Required work
Update the lines from the one with "The image size is (880, 1196)." up to and including the one with "point(872,587)" by replacing "Grizzlies logo" with "Memphis Grizzlies logo", and leave everything else unchanged.

Dataset rows
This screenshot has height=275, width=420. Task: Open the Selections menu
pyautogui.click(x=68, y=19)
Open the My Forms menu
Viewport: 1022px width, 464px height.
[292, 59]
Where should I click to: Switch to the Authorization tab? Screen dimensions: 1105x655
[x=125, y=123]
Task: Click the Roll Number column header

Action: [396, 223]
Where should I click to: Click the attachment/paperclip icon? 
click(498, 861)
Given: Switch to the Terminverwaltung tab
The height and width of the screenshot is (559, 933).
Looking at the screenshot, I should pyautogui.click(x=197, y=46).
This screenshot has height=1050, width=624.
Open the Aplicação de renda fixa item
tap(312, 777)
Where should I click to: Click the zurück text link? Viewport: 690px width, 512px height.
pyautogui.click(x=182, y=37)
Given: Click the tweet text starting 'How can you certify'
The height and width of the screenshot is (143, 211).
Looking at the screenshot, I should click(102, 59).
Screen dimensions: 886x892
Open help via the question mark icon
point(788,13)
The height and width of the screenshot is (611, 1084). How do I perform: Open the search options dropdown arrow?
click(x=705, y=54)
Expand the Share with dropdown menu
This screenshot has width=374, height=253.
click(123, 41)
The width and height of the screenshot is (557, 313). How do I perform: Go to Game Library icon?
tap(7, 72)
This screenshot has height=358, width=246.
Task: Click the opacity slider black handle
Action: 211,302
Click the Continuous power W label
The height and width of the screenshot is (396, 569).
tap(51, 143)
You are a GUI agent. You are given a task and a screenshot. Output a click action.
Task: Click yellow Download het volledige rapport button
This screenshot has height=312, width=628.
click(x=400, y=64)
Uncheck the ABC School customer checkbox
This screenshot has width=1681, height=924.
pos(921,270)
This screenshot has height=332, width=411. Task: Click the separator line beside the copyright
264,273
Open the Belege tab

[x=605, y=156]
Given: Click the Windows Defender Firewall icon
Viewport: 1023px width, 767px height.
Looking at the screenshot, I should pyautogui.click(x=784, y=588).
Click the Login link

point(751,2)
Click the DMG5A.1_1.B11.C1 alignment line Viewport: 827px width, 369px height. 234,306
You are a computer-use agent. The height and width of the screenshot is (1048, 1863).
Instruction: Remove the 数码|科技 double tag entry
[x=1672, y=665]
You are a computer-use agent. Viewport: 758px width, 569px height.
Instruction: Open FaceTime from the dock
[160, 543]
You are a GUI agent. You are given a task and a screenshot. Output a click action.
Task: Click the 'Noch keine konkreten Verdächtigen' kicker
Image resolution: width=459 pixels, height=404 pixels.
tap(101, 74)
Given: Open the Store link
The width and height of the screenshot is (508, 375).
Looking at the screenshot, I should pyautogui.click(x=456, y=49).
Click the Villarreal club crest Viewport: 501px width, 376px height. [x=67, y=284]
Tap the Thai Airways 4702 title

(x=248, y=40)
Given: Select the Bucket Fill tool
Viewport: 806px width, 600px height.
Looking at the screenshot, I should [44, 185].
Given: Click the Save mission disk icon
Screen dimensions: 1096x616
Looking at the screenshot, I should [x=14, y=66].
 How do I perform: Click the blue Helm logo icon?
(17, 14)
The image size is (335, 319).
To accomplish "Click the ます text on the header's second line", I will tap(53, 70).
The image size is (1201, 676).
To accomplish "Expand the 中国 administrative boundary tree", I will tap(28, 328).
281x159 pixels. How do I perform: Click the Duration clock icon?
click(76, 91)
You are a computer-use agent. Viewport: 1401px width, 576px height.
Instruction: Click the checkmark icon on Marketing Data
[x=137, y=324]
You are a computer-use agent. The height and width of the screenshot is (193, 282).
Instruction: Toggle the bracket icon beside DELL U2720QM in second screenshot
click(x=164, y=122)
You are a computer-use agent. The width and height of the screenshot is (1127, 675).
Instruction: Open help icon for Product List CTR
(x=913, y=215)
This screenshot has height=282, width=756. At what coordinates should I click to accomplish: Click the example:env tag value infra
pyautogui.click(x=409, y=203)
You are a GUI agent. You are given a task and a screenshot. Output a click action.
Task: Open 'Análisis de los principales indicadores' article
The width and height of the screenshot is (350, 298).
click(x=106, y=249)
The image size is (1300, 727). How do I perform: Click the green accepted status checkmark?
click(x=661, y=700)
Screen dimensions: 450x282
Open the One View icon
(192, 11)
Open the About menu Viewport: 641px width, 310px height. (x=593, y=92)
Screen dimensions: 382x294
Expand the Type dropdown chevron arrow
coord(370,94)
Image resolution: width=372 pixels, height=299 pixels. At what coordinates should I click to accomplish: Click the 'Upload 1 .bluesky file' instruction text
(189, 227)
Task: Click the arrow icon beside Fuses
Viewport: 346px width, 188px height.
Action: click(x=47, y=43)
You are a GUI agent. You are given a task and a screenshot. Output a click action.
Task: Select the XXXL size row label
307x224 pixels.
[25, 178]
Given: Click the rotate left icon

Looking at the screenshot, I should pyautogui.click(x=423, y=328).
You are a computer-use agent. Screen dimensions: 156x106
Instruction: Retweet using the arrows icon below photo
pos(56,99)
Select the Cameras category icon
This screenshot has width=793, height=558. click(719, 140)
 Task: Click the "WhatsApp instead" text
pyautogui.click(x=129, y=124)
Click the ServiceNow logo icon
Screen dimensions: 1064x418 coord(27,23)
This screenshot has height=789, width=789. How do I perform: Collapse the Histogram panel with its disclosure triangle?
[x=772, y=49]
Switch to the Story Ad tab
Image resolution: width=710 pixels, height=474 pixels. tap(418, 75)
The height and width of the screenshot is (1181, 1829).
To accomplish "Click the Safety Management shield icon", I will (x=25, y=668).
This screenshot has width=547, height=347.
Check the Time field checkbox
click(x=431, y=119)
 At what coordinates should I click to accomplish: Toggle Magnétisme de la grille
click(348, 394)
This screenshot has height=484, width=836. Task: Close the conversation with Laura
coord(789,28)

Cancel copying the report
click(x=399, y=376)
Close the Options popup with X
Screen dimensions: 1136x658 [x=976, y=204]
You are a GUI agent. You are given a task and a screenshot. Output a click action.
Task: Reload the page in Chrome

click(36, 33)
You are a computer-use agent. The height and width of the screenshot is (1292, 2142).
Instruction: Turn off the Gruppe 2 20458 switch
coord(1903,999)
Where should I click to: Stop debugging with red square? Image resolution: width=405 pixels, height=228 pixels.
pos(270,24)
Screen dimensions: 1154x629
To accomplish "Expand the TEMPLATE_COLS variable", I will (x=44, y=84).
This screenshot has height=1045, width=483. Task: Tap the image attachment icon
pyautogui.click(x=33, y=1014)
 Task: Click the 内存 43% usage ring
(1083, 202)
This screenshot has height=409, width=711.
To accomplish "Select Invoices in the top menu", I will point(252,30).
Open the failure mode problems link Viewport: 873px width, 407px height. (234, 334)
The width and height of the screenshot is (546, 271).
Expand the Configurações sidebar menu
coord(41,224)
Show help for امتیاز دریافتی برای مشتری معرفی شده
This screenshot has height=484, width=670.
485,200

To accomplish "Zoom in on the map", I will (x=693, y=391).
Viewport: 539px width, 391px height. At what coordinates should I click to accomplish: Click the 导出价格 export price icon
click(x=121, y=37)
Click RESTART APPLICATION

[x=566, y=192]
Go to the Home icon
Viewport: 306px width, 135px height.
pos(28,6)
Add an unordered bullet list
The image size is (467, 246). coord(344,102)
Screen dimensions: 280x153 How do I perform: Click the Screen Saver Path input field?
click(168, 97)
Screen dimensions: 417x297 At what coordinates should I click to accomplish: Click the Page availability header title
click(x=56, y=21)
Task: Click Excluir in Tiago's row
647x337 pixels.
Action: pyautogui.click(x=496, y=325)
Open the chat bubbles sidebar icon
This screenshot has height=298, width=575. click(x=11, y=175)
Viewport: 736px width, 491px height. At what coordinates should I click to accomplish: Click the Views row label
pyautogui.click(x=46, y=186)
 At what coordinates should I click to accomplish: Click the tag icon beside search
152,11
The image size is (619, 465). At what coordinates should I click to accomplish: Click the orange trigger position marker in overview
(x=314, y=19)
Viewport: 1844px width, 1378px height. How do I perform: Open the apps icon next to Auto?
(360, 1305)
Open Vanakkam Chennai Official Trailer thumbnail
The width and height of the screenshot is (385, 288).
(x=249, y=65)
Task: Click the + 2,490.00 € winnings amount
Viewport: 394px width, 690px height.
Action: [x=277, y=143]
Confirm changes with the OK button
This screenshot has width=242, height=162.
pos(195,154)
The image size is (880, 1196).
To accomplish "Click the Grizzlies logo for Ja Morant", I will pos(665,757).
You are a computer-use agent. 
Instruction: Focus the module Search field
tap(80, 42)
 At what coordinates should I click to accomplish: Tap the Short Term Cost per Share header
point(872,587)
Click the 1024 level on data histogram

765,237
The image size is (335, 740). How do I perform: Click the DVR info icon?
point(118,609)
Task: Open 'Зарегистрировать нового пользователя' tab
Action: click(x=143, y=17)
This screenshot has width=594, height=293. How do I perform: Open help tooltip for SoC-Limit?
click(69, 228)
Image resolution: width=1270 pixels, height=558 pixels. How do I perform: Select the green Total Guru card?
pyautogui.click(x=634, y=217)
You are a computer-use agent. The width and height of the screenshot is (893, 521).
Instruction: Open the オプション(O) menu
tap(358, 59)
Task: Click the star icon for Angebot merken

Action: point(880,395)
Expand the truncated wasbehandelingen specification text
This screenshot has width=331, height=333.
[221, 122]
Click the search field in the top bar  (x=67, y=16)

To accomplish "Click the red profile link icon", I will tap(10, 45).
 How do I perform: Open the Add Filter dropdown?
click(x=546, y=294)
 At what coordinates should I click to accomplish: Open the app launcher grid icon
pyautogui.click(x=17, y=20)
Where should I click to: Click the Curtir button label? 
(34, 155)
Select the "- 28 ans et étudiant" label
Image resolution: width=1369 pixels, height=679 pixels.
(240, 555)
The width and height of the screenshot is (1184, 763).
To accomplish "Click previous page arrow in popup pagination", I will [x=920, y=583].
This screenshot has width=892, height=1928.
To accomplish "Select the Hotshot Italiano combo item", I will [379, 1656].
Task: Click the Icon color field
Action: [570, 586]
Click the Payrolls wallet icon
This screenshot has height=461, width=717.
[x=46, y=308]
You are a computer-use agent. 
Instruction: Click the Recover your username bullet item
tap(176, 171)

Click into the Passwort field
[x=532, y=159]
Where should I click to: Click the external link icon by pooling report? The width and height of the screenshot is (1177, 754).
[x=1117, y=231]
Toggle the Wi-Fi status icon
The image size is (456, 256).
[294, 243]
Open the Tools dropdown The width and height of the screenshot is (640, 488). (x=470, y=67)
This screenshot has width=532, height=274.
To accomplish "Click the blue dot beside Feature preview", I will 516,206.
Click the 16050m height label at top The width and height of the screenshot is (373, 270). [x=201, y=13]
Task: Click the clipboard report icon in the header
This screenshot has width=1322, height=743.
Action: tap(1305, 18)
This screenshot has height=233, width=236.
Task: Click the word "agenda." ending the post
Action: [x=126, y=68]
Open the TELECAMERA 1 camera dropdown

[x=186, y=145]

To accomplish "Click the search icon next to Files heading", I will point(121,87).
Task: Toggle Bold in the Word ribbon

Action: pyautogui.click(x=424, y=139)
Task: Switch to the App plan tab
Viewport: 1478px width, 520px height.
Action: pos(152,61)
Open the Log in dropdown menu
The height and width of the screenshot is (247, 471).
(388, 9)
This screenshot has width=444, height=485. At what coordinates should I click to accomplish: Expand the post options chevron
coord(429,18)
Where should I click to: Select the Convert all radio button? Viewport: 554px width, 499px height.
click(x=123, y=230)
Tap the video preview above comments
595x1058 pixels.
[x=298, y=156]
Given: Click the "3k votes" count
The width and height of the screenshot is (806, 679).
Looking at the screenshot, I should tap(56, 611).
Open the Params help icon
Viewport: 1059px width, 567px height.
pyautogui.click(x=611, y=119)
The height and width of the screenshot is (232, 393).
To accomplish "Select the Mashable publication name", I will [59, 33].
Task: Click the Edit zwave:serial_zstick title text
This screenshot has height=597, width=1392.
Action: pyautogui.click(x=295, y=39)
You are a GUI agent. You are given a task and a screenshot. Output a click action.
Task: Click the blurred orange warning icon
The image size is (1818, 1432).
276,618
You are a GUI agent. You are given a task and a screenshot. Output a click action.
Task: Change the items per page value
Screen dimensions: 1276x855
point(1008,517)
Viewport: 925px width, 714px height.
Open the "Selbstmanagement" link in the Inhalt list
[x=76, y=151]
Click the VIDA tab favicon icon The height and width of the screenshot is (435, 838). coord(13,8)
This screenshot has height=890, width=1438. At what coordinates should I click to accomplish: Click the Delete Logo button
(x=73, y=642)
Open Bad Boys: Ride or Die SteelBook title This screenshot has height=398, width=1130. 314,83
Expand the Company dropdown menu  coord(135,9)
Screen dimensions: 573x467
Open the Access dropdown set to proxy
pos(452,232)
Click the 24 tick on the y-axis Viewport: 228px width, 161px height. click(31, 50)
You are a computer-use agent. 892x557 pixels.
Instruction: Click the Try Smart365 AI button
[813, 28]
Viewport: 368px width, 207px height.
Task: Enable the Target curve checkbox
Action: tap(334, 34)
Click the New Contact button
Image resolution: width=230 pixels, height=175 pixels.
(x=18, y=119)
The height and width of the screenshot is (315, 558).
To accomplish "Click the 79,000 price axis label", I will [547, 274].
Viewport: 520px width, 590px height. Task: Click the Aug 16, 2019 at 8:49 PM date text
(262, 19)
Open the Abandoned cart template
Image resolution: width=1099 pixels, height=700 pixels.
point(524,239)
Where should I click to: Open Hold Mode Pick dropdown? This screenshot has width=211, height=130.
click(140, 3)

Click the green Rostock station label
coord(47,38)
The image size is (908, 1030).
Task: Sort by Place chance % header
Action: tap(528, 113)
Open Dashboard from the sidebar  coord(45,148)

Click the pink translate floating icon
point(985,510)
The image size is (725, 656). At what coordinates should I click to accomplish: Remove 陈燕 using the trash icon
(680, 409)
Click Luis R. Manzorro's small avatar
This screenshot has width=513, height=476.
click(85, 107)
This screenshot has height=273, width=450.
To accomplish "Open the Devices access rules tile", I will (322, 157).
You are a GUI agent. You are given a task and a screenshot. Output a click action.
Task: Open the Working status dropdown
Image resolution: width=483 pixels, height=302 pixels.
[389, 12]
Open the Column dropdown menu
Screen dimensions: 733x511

Result
The image size is (880, 1196).
To accomplish "Click the Memphis Grizzlies logo for Ja Morant", I will pos(665,757).
You are a computer-use agent. 
Instruction: Focus the module Search field
tap(80, 42)
 At what coordinates should I click to accomplish: Tap the Short Term Cost per Share header
point(872,587)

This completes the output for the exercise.